Acara silaturahim berjalan sangat baik penuh kehangatan, keakraban dan kekeluargaan.

Namun KH Ardani dan Agus Rohmat perwakilan ulama mengatakan, Bahwa penodaan agama tidak boleh terulang lagi baik do Banten maupun di seluruh Indonesia dan terhadap para pelaku harus diproses secara hukum," Katanya.

“kami berharap Hal-hal yang terkait dengan penodaan agama tidak terjadi lagi baik dibanten maupun diIndonesia, Ungkapnya.

" Kami masyarakat Banten mendambakan hidup yang nyaman dan aman dan sangat  percaya kepada Polda Banten sebagai petugas melindungi, mengayomi masyarakat Banten, Ucapnya.

" kami akan selalu mendoakan agar Polda Banten mampu melaksanakan tugas dengan baik serta selalu mendapat rido dari Allah SWT dalam menjaga keamanan, ketertiban dan kenyamanan masyarakat Banten," Ujarnya.

Sementara itu Kapolda Banten Brigadir Jenderal Listiyo Sigit Prabowo menjelaskan, Pihaknya sangat berterimakasih kepada para alim ulama atas kunjungannya dan dukungan serta doanya, agar kami dapat melaksanakan tugas dengan baik demi memberikan kenyamanan kepada masyarakat Banten, Jelasnya.

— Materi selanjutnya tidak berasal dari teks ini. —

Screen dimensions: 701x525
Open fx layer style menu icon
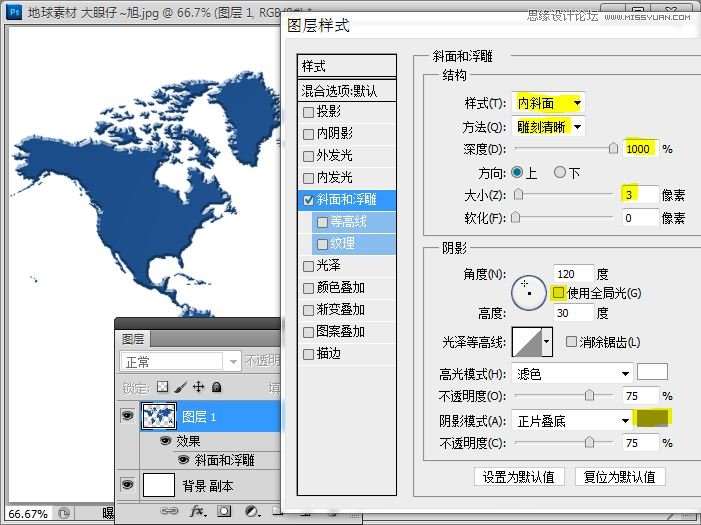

Terkait masalah isu penodaan agama, " jika para alim ulama menginginkan membuat laporan disilahkan tetapi karena lokus delictinya bukan di wilkum Polda Banten sehingga nanti laporannya kami kirimkan ke Mabes Polri” Ungkapnya.

Setelah berdoa kemudian foto bersama didepan Mako Polda Banten dan Acara silaturahmi  di akhiri dengan deklarasi Hoax oleh para ulama dengan Kapolda Banten.